19.2.14

Sean

Ninguém decifrava aqueles olhos. Até aparecer uma garota tão estranha como ele.


Lembro bem do dia em que cheguei à mansão. Mala, cuia e pouco papo. A madeira cheirava à velhice, tinha lá seus 50 anos — apesar dos 35 jovens moradores da casa. Sean levantou do sofá rasgado e sacudiu minhas mãos com o sorriso mais simpático de que tenho conhecimento. Eu e meu machismo concluímos que era estranho um homem tão bonito sem rastro de namorada ou vuco-vuco se quer. Ele aparecia quando eu estudava na sala de piano. Eu, de pijama. Conversávamos horas: os pais moram em outra cidade, a irmã depressiva, e ele se metendo com arqueologia em novos ares. Muita maconha na adolescência e agora nem um pingo de champagne em comemorações. Todas as garotas se perguntavam se ele era mesmo perfeito. Algo estava errado com a perfeição de alguém.  Escolhemos um dia para caminhar até a praia, 10 minutos de exercício. Esplendorosa seria o adjetivo ideal para descrever a paisagem. Era estranho, ele e tudo. Era praia e não estava calor. Era, era. Havia tocos de árvore que serviam se assento improvisado, mas preferimos deitar nas pedras. Sem rastro de areia, só pedras. Foi o céu mais azul de todos —exceto o de Brasília. Sean e eu ouvimos o barulho do mar por minutos em silêncio. O som da onda que escorregava nas pedras... Vai e vem, como em uma música celeste. Eu fazia perguntas sem parar em um inglês ruim. E ele respondia sempre depois de me corrigir na gramática. Sobre a vida, o futuro, os estudos, os filósofos, o mar, a morte e a existência de Deus. Ele ria quando eu o chamava de monstro por não acreditar um segundinho em alma. Hora de ir. Compramos alguns cereais e seguimos para nossas outras vidas. Frankstein, uma de suas obras preferidas, passou semanas em minha cabeceira. Tive medo de ler, sabia que encontraria muitas semelhanças entre o personagem e meu amigo. E, no fundo, não queria conhecê-lo por inteiro. Bom assim: no limbo entre as pedras e a água. Diferentes, que se fundem e formam o que eu quiser.

5.2.14

Lady Casca

Ela odeia quem abre a porta da varanda, os mosquitos e o ódio.

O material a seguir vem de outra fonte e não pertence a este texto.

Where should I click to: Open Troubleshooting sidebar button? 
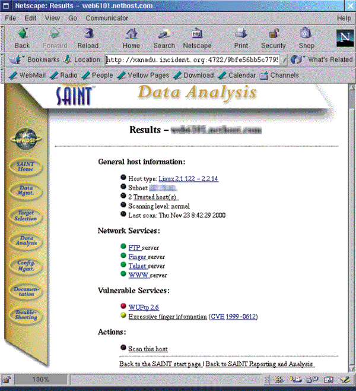click(26, 314)
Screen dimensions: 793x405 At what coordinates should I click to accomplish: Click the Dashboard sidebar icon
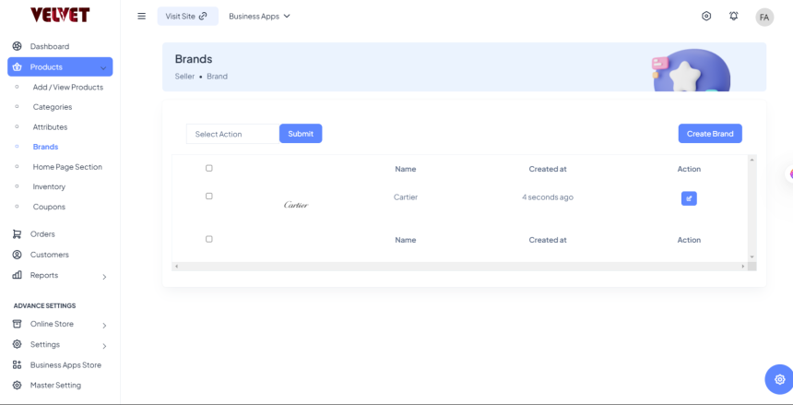coord(17,46)
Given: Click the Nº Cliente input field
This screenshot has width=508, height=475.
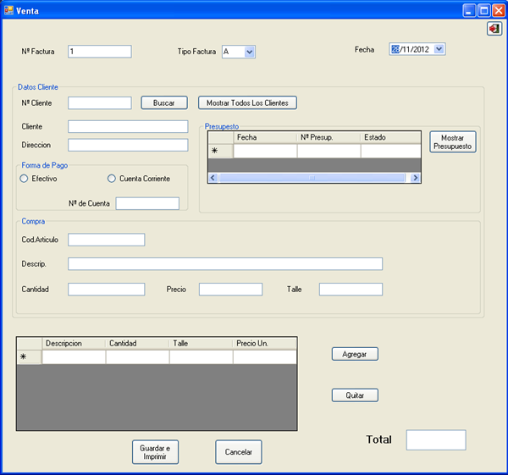Looking at the screenshot, I should pyautogui.click(x=99, y=103).
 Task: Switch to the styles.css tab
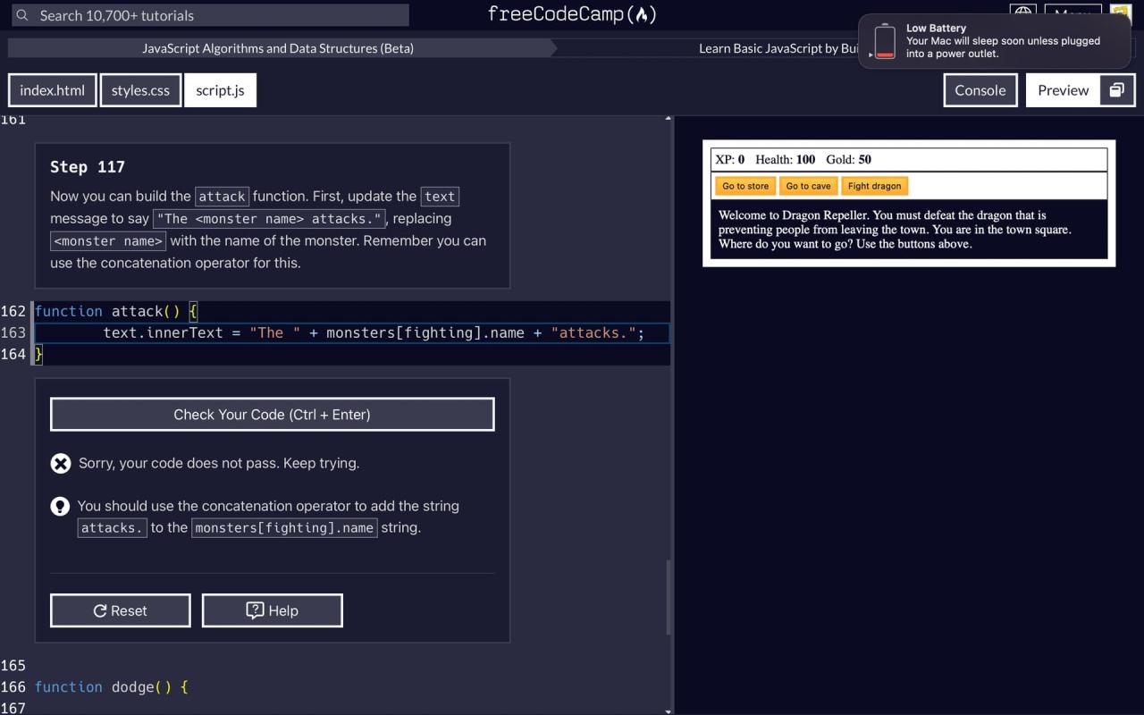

Lady Casca reclamava dos joelhos todos os dias e raramente descia os quatro degraus para atender quem batia à porta. Sabia que era o vizinho, o qual falava mal nos jantares. O velho, de 96, estava disposto a irritá-la com o excesso de tranquilidade. Oferecia as verduras recém-colhidas do quintal com o pretexto de bisbilhotar as jovens hóspedes de Lady. Dia desses, ela esbravejou quando viu a carta que o quase-centenário deixou para uma delas: vem pescar comigo, com as letras turvas da tinta da velha máquina. Sabe-se lá se a reação era proteção das moças ou ciúme. Inglesa, de Londres, Lady colecionava manias: não tocar na parede, falar do passado, ter frequentes mudanças de humor e montar a mesa das refeições com perfeição. A voz alta e firme era, quase sempre, confundida com gritos -- recebidos por quem não a entendia. As bochechas coravam quando cozinhava ou sorria e o tipo físico lembrava a versão feminina do Papai Noel. Em segundos, doce. Em segundos, amarga. E mais amarga quando deixavam os mosquitos entrarem pela porta da varanda. Ela repetia as normas da casa infinitamente aos estudantes estrangeiros que recebia para temporada de estudos. Ganhava por isso e era a oportunidade de exibir o dom da culinária, receber elogios e colocar a máscara. Fingia ser a madrasta de jovens que não envelheciam. A filha biológica pintou as madeixas de vermelho e deu no pé com o namorado. O pai morreu quando era criança, a mãe se foi há pouco e os irmãos tiveram sucesso na venda de leite bovino. Sobrou o quadro no corredor estreito que dá na cozinha: Lady, aos 19, com cabelos negros, sorriso discreto, abraçada à família. Os mesmos olhos se fixavam na imagem 45 anos depois. Fazia isso, desmascarada, enquanto os intercambistas dormiam. Explorava a internet depois e, resistente, ia para a cama no meio da madrugada. Disse que teve muitos amores, mas não havia companhia na mega plus queen king size. E disse um tanto mais, mas as taiwanesas não entenderam bulhufas. Vá lá um suspiro e o meio-dia a esperava... com mais escadas e o toque do velho tarado na campainha da casa 46.